Unicode – a brief introduction (advanced) • Exploring JavaScript (ES2025 Edition)

21 Unicode – a brief introduction (advanced)

Unicode is a standard for representing and managing text in most of the world’s writing systems. Virtually all modern software that works with text, supports Unicode. The standard is maintained by the Unicode Consortium. A new version of the standard is published every year (with new emojis, etc.). Unicode version 1.0.0 was published in October 1991.

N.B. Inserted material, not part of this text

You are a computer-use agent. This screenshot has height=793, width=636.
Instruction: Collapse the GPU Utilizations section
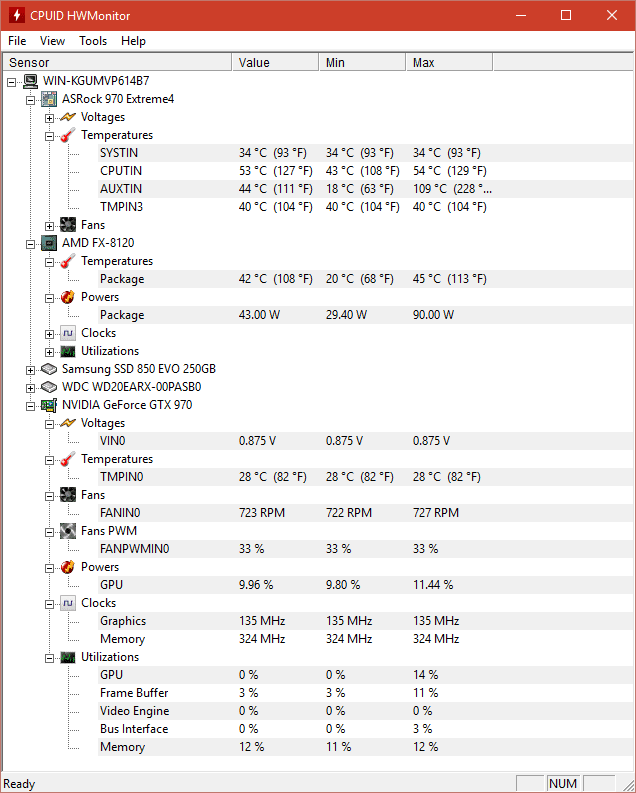50,657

21.1 Code points vs. code units

Two concepts are crucial for understanding Unicode:

Code points are numbers that represent the atomic parts of Unicode text. Most of them represent visible symbols but they can also have other meanings such as specifying an aspect of a symbol (the accent of a letter, the skin tone of an emoji, etc.).
Code units are numbers that encode code points, to store or transmit Unicode text. One or more code units encode a single code point. Each code unit has the same size, which depends on the encoding format that is used. The most popular format, UTF-8, has 8-bit code units.

21.1.1 Code points

The first version of Unicode had 16-bit code points. Since then, the number of characters has grown considerably and the size of code points was extended to 21 bits. These 21 bits are partitioned in 17 planes, with 16 bits each:

Plane 0: Basic Multilingual Plane (BMP), 0x0000–0xFFFF
- Contains characters for almost all modern languages (Latin characters, Asian characters, etc.) and many symbols.
Plane 1: Supplementary Multilingual Plane (SMP), 0x10000–0x1FFFF
- Supports historic writing systems (e.g., Egyptian hieroglyphs and cuneiform) and additional modern writing systems.
- Supports emojis and many other symbols.
Plane 2: Supplementary Ideographic Plane (SIP), 0x20000–0x2FFFF
- Contains additional CJK (Chinese, Japanese, Korean) ideographs.
Plane 3–13: Unassigned
Plane 14: Supplementary Special-Purpose Plane (SSP), 0xE0000–0xEFFFF
- Contains non-graphical characters such as tag characters and glyph variation selectors.
Plane 15–16: Supplementary Private Use Area (S PUA A/B), 0x0F0000–0x10FFFF
- Available for character assignment by parties outside the ISO and the Unicode Consortium. Not standardized.

Planes 1-16 are called supplementary planes or astral planes.

Let’s check the code points of a few characters:

> 'A'.codePointAt(0).toString(16)
'41'
> 'ü'.codePointAt(0).toString(16)
'fc'
> 'π'.codePointAt(0).toString(16)
'3c0'
> '🙂'.codePointAt(0).toString(16)
'1f642'

The hexadecimal numbers of the code points tell us that the first three characters reside in plane 0 (within 16 bits), while the emoji resides in plane 1.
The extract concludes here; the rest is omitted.